List of tutorials

• Quick start: verifying C code using Frama-C/Codex
• Tutorial: Spatial Memory Safety using Codex and TypedC

Quick start: verifying C code using Frama-C/Codex

1. Download the latest binary release of Frama-C/Codex at https://github.com/codex-semantics-library/codex/releases/
2. Write a small C function in file test.c:

   int main(int i) { int x = i; if(i > 8) x = 8; return x; }
   

   If GCC is not installed, use test.i instead of test.c (.i corresponds to already-preprocessed files).

3. Launch the analysis and obtain a textual report of the analysis:

   ./frama_c_codex.exe -codex test.c -codex-exp-dump test.dump && cat test.dump
   

   test.c:1.26-27: `i' -> [--..--]
   test.c:1.32-37: `i > 8' -> {0; 1}
   test.c:1.32-33: `i' -> [--..--]
   test.c:1.53-54: `x' -> [-0x80000000..8]
   Unproved regular alarms:
   Unproved additional alarms:
   Proved 0/0 regular alarms
   Unproved 0 regular alarms and 0 additional alarms.
   Solved 0/0 user assertions, proved 0
   

   If you are using Emacs’ compilation-mode (probably works also in other editors), you can click on each expression, and they will bring you to the location in the file.

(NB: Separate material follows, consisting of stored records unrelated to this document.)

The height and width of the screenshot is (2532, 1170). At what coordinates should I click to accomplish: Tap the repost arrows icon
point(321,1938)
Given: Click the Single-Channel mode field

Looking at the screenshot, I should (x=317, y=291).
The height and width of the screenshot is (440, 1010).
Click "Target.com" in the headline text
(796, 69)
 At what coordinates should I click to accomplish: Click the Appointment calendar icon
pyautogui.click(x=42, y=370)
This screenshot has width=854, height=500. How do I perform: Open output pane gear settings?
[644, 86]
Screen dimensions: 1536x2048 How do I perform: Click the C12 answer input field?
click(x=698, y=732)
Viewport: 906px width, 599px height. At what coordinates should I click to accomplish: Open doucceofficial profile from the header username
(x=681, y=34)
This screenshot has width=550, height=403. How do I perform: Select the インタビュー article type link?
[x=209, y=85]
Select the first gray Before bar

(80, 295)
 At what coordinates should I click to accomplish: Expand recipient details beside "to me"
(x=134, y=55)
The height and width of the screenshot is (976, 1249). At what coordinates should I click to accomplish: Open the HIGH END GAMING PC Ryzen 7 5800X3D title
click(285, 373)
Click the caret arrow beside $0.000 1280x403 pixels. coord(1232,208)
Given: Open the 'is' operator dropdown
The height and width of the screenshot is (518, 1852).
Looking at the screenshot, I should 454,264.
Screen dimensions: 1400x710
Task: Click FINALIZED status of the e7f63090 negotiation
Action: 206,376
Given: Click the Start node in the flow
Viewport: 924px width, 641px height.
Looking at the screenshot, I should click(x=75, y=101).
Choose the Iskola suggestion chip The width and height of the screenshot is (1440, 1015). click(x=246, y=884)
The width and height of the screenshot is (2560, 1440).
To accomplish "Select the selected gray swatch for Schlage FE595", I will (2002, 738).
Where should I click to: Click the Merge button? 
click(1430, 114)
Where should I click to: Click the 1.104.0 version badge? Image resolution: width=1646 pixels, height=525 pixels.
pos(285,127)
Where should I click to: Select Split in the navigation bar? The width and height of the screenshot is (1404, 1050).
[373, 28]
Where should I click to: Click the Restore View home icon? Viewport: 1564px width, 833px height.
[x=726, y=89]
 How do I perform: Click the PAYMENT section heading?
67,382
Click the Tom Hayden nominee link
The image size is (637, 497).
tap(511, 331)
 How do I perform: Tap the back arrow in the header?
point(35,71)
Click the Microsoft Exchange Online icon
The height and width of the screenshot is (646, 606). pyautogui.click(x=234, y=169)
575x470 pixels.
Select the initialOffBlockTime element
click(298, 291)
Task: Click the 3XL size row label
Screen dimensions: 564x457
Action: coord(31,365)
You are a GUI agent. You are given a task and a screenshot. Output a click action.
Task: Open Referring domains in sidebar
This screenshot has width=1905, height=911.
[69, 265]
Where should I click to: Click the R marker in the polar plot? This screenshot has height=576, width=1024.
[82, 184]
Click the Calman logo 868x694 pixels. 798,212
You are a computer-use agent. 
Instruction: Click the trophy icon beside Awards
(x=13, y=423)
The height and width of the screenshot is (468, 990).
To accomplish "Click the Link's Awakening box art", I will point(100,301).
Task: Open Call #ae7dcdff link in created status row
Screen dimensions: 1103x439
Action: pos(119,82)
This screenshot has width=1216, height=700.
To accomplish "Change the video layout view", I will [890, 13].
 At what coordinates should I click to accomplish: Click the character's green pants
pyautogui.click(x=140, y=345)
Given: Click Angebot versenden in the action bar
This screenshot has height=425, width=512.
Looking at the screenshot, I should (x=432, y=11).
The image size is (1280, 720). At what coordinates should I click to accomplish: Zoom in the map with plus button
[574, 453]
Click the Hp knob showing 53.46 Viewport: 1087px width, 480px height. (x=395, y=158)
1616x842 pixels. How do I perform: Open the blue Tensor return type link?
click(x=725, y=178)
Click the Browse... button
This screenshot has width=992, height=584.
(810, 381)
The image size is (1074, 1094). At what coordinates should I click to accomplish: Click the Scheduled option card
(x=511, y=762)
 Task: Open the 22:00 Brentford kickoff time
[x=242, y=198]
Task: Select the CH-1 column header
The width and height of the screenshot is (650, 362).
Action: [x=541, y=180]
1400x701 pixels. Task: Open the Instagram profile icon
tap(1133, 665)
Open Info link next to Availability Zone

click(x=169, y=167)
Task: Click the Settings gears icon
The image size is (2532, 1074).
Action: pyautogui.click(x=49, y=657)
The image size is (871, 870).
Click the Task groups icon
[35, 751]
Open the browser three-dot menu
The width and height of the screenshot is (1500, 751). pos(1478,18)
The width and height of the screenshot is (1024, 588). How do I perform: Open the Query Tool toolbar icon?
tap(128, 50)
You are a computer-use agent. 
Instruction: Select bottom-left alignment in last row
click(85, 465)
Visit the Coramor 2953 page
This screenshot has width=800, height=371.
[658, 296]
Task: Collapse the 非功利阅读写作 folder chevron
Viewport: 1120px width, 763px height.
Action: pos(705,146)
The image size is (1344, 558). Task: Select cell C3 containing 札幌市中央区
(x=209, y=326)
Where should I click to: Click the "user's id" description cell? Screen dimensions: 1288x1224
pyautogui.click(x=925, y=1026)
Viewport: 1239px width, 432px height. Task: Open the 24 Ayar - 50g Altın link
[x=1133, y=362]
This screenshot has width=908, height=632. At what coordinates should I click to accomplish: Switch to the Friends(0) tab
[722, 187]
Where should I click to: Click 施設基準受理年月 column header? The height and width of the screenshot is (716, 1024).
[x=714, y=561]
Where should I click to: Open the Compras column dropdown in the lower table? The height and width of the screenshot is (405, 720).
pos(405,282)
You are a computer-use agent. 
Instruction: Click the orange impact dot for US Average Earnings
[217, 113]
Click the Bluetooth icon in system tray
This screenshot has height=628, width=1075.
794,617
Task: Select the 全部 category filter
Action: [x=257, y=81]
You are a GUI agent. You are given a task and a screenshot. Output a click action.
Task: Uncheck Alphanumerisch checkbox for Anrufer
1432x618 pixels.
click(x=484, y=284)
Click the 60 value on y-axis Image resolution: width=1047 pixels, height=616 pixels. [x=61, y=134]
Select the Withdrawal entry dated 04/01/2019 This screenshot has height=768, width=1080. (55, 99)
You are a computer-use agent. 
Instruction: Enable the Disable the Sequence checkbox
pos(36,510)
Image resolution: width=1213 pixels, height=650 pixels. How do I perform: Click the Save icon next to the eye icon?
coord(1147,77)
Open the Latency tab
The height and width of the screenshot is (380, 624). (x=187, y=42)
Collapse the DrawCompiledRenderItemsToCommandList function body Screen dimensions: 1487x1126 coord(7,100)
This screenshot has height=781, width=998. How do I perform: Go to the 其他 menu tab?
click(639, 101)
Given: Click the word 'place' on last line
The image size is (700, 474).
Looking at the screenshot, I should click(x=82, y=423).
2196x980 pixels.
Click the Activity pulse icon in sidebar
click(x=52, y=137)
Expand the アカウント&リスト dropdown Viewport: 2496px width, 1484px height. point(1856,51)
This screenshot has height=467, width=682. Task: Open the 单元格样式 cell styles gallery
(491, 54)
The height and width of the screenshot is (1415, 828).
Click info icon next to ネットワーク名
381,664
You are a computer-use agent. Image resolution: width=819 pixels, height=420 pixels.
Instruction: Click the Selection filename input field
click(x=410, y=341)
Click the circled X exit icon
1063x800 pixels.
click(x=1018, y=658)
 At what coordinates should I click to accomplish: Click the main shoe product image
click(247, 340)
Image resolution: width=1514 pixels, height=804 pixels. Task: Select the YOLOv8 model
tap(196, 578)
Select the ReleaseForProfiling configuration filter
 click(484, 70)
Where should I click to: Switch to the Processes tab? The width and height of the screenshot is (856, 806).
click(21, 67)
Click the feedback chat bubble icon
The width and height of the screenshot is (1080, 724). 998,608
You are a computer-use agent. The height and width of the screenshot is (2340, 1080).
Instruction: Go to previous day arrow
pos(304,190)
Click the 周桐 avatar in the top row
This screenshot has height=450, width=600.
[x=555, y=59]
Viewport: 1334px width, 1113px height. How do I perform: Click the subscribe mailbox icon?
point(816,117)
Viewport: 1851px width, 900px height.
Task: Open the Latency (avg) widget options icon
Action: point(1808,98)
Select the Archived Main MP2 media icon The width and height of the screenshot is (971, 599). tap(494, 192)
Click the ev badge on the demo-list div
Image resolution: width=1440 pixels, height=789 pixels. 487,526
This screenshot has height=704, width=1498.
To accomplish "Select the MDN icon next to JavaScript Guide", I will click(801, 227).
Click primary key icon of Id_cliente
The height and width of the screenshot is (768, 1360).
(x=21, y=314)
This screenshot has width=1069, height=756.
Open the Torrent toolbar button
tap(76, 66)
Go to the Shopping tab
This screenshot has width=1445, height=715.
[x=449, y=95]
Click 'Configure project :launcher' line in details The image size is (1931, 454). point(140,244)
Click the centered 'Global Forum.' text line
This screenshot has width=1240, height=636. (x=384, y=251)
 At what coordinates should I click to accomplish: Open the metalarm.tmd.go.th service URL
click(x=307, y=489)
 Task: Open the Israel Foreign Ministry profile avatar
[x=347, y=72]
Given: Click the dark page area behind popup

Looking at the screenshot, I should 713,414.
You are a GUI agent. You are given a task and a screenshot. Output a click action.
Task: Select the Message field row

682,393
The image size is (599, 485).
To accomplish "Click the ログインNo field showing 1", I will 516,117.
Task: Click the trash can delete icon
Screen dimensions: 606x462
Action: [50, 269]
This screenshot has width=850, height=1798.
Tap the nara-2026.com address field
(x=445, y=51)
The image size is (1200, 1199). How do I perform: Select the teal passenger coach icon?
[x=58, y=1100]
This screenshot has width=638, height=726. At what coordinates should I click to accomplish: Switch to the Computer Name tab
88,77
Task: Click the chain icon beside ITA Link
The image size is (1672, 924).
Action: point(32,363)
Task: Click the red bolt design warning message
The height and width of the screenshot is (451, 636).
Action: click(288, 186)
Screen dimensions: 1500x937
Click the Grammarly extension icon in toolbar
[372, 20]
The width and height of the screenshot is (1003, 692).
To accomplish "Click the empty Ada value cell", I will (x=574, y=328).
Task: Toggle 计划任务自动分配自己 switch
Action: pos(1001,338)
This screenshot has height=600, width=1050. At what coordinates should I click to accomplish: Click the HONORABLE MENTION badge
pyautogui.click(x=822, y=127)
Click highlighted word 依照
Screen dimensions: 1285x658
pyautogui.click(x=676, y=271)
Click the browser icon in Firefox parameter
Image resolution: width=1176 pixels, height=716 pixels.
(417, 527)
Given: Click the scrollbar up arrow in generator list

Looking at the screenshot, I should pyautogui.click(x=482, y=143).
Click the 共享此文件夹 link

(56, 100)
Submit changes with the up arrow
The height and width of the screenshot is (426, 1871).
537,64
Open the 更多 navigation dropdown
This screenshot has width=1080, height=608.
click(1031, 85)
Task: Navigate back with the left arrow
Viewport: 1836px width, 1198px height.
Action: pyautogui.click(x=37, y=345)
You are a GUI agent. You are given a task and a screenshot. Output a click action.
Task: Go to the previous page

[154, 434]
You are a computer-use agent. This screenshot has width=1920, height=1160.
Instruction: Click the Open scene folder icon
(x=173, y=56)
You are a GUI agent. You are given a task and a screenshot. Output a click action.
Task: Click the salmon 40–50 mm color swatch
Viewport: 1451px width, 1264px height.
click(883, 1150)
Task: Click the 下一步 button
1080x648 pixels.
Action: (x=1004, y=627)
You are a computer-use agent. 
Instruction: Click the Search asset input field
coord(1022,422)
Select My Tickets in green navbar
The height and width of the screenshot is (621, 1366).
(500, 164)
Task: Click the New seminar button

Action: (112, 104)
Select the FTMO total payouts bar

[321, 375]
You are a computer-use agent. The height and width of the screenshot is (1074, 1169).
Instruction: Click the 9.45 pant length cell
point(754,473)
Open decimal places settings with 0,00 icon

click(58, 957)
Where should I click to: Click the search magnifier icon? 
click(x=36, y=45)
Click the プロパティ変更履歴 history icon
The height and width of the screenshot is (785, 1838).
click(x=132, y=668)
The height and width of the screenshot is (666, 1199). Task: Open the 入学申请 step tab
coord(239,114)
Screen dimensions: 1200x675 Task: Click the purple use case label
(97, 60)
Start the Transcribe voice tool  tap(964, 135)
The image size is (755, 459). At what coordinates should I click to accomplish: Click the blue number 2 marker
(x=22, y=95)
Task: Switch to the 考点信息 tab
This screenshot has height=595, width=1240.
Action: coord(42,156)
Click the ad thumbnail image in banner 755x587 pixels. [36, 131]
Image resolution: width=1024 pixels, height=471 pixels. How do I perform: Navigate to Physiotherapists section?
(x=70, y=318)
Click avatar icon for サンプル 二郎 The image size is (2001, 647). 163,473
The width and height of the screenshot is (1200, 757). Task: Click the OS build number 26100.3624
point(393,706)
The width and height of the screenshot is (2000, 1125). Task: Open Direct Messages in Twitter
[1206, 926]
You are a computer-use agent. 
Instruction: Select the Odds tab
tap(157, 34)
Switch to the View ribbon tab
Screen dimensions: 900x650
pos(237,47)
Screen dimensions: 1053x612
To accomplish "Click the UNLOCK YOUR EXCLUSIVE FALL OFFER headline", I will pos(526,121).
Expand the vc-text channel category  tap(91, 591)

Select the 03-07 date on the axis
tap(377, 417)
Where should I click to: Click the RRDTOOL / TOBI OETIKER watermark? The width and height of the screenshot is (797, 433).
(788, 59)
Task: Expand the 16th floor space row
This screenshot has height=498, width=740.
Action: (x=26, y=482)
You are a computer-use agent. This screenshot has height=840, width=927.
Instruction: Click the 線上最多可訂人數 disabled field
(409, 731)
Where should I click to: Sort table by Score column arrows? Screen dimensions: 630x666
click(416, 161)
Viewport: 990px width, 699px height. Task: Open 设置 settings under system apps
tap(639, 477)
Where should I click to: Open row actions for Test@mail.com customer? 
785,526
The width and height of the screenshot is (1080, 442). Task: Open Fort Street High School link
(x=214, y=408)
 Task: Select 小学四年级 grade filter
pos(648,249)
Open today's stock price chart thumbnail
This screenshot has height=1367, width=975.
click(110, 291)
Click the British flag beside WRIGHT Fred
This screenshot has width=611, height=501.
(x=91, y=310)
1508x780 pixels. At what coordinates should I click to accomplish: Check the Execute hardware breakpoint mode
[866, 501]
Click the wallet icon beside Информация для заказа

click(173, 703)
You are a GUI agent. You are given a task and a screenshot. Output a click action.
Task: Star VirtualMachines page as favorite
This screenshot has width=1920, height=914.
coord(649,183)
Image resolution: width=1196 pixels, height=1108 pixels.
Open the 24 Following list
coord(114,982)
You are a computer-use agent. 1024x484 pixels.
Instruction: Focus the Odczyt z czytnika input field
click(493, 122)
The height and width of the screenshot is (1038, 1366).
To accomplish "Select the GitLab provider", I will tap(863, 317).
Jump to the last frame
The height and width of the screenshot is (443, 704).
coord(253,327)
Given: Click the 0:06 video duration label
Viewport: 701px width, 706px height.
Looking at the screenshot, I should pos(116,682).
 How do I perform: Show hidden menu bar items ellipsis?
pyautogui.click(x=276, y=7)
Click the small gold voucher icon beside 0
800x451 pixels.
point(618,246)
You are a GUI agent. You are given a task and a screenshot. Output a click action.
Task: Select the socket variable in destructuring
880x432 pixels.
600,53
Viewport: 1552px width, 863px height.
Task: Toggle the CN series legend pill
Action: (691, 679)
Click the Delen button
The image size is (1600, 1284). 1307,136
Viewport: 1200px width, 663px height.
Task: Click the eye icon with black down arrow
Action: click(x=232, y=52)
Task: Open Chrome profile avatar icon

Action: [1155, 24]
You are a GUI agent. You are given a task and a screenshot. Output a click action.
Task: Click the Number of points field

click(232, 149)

4. Obtain an HTML report of the analysis:

   ./frama_c_codex.exe -codex test.c -codex-html-dump test.html
   

5. That’s all to get started! As there are no reported alarms, your code is memory-safe, free from division-by-zero errors, and free from others errors that Codex checks. The most useful options are:
   • -codex (launches Codex);
   • -main (selects the entry point of the analysis, if not main);
   • -codex-exp-dump out.dump (produces a textual dump of all expressions);
   • -codex-html-dump out.html (produces an HTML equivalent of the dump file);
   • -codex-type-file a.typ (uses TypedC specification, useful when analyzing functions independently, which is covered by the next tutorial)

Happy verification!

Tutorial: Spatial Memory Safety using Codex and TypedC

This is the tutorial accompanying the prototype of our OOPSLA 2024 research paper. It covers all the steps necessary to use our tool to check if a C or machine code program is exempt of spatial memory safety errors, such as null pointer dereferences, buffer overflows, or type confusion errors. It covers in particular:

1. How to run the analysis on a C program, how to configure the C analysis, and how to inspect the results.
2. How to run the analysis on a binary executable, how to configure the machine code analysis, and how to inspect the results.
3. How to specify the types used in a C programs to refine the results of the analysis (which is generally a necessary step to obtain memory safety).